(Input records)

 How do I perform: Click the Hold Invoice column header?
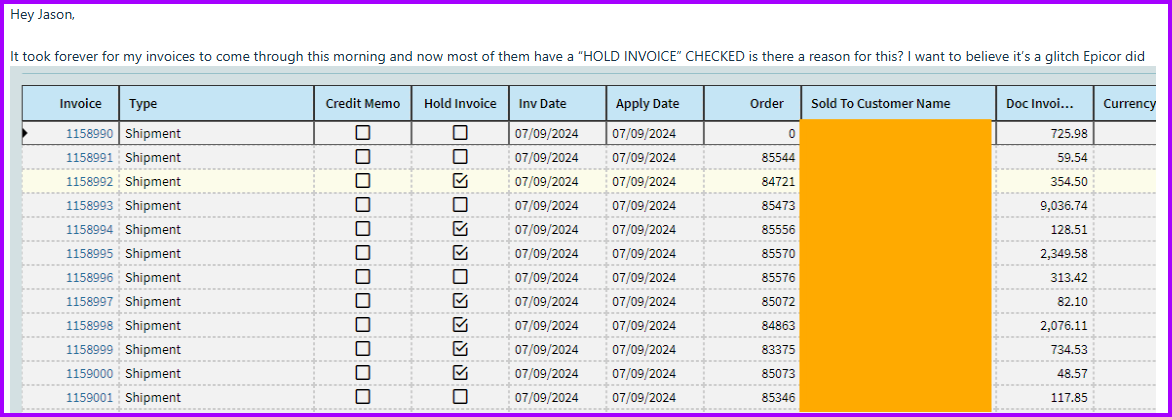tap(460, 104)
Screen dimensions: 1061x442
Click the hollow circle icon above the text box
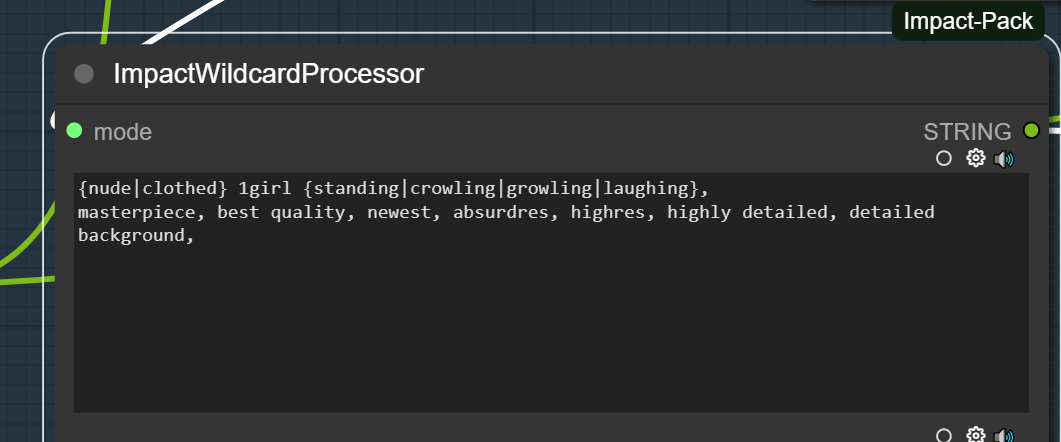[x=943, y=158]
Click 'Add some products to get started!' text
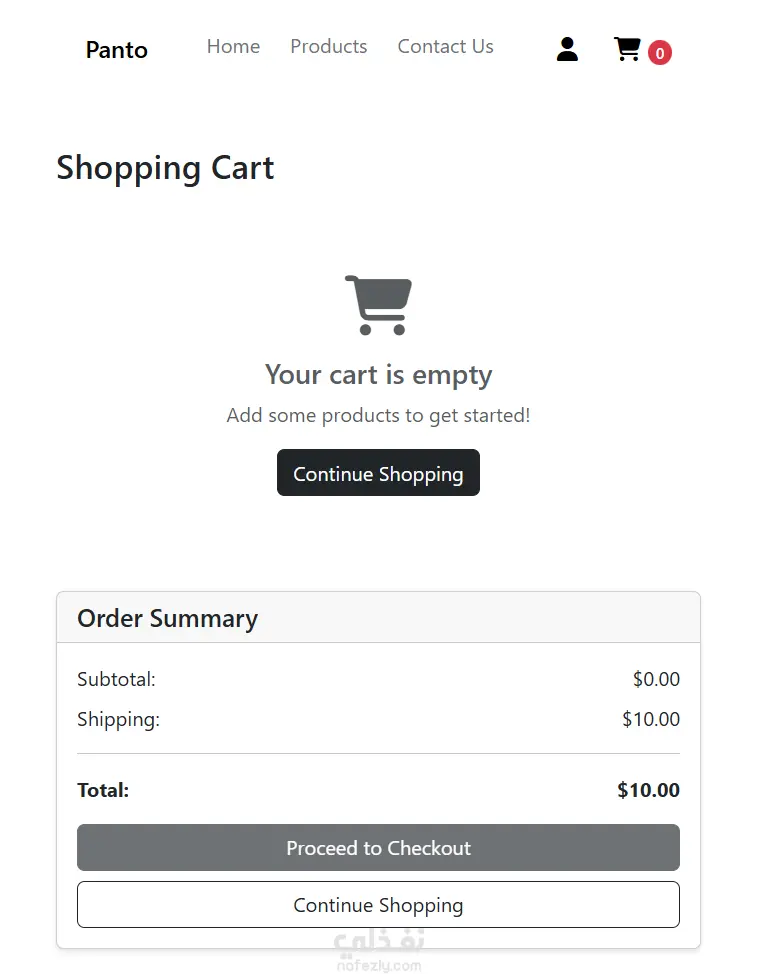Screen dimensions: 757x974 (378, 415)
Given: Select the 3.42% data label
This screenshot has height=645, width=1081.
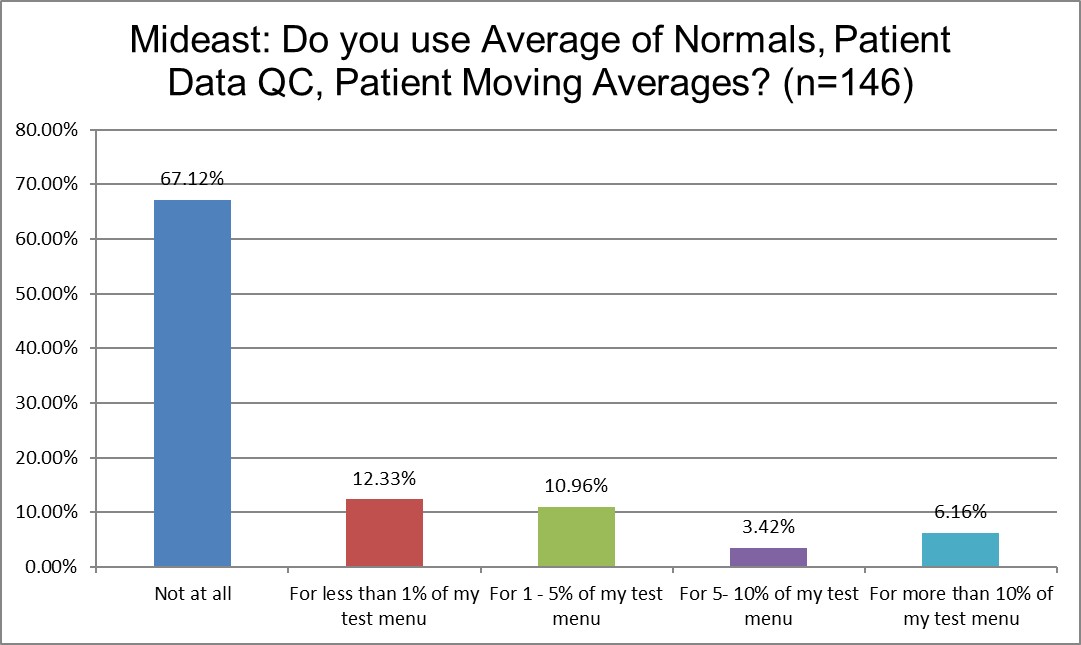Looking at the screenshot, I should point(768,527).
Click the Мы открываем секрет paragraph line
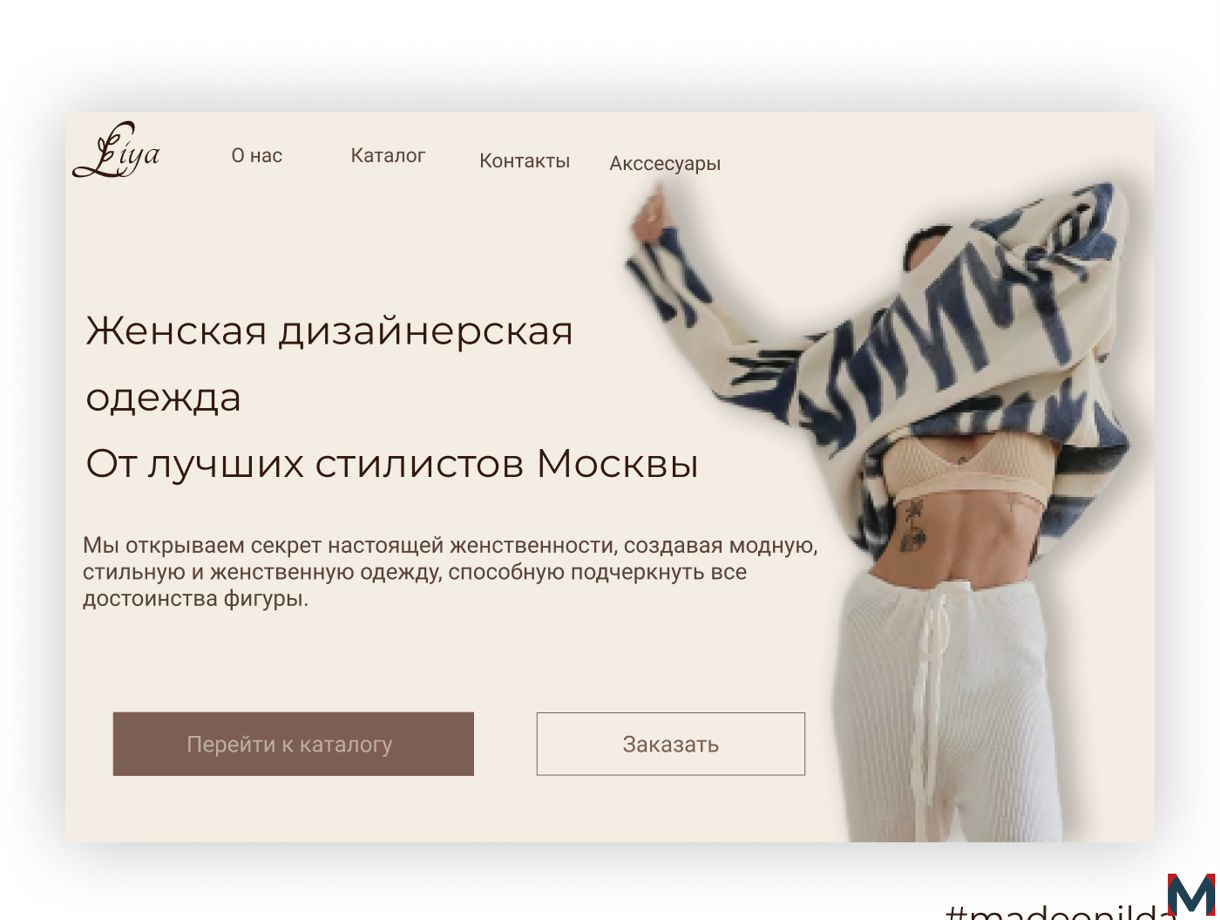 (450, 546)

(End Input records)

Your objective:
Without including the pictures, reproduce all entries exactly.

Written response:
 How do I perform: Click the Hold Invoice column header?
tap(460, 104)
Screen dimensions: 1061x442
Click the hollow circle icon above the text box
[x=943, y=158]
Click 'Add some products to get started!' text
Screen dimensions: 757x974 (378, 415)
Given: Select the 3.42% data label
This screenshot has height=645, width=1081.
Looking at the screenshot, I should point(768,527).
Click the Мы открываем секрет paragraph line
 (450, 546)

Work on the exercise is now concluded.